Anewly released analysis from the ONE Data initiative has found that several African countries are now repaying more in debt to China than they are receiving in fresh loans from Beijing. The report, covering data from 2020 to 2024, points to a significant reversal from the previous five-year period, raising questions about the sustainability of Chinese development finance and its long-term implications for African economies.
The report estimates that Africa shifted from a net inflow of 30 billion US dollars in 2015–2019 to a net outflow of 22 billion US dollars between 2020 and 2024. According to David McNair, Executive Director at ONE Data, the trend reflects a reduction in new Chinese lending combined with obligations to service older debts that continue to mature.
While this financial reversal may appear stark, a number of leading academic institutions and global financial bodies have stressed the need for more nuanced interpretation. Scholars at the China Africa Research Initiative (CARI) at Johns Hopkins University, for instance, have noted that China’s lending decline was both deliberate and part of a broader evolution in its financing model. The CARI database confirms that Chinese lending peaked in 2016 and has since tapered, not due to withdrawal but a strategic transition toward smaller, more targeted projects under what has been termed Belt and Road 2.0.
Further evidence from the World Bank’s International Debt Statistics 2022 shows that net external debt service has risen not only in relation to China but across multiple creditor categories, driven by overlapping shocks including the COVID-19 pandemic, currency depreciation and global inflation. The burden, in many instances, is tied not solely to Chinese loans but to structural vulnerabilities in the global debt system, in which multilateral and private creditors are equally implicated.
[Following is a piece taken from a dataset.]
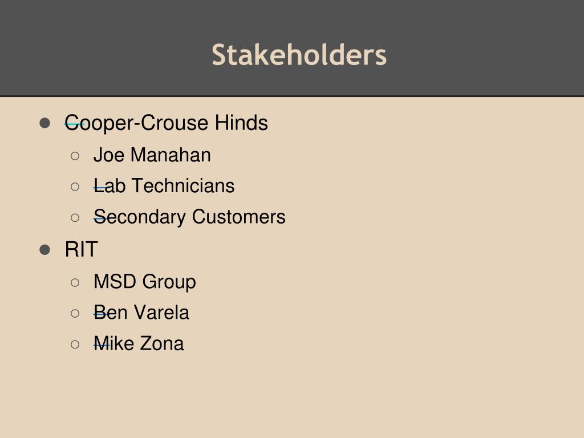Select the Ben Varela line
Screen dimensions: 584x438
pyautogui.click(x=141, y=313)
Contrary to widely circulated claims of “debt trap diplomacy,” a 2021 study by Brautigam and Acker at Johns Hopkins University reported that China forgave at least 23 interest-free loans to 17 African countries between 2020 and 2022. Their report, “Debt Relief with Chinese Characteristics”, demonstrates a pattern of quiet restructuring rather than asset seizure or coercive lending.
The IMF’s 2023 Low-Income Country Outlook supports this framing, emphasising that China is not uniquely responsible for rising repayment pressures. Instead, debt servicing challenges are shaped by pandemic-related disruptions, commodity price volatility, and the broader retreat of concessional financing globally.
China’s own development institutions have also recalibrated their approaches. Multilateral development banks, such as the African Development Bank and the World Bank, have increased net financing by 124 percent during the same period, now constituting over half of total net development flows to the continent. This changing composition of finance indicates a shift not away from China per se, but toward greater diversification in sources of development capital.
Although the ONE Data findings point to the real fiscal strain African governments face due to debt repayments, they also highlight an important moment of reflection for sovereign policy. The narrative is not one of helpless dependency but one of rebalancing, where African governments must increasingly make decisions on the basis of sustainable borrowing, improved transparency, and long-term national priorities.
In this context, some argue that the pressure from rising repayments may, paradoxically, foster greater fiscal discipline and domestic accountability. As David McNair observed, “[This] promotes domestic accountability as governments rely less on external financing.”
However, the outlook remains complex. With the 2025 closure of the United States Agency for International Development and ongoing cuts from other OECD countries, reductions in Official Development Assistance are expected to show prominently in future data. This could further challenge many African economies’ efforts to invest in infrastructure, health, and education.
What emerges from the broader evidence is that Africa’s debt relationship with China is neither predatory nor altruistic but part of an evolving financial ecosystem. A one-dimensional reading risks obscuring the depth of African agency and the diversity of external financing strategies being employed.
As debt cycles mature and financial actors reposition globally, the continent must continue to define its development partnerships not by historical legacies or geopolitical pressures, but by the rational calibration of its economic interests.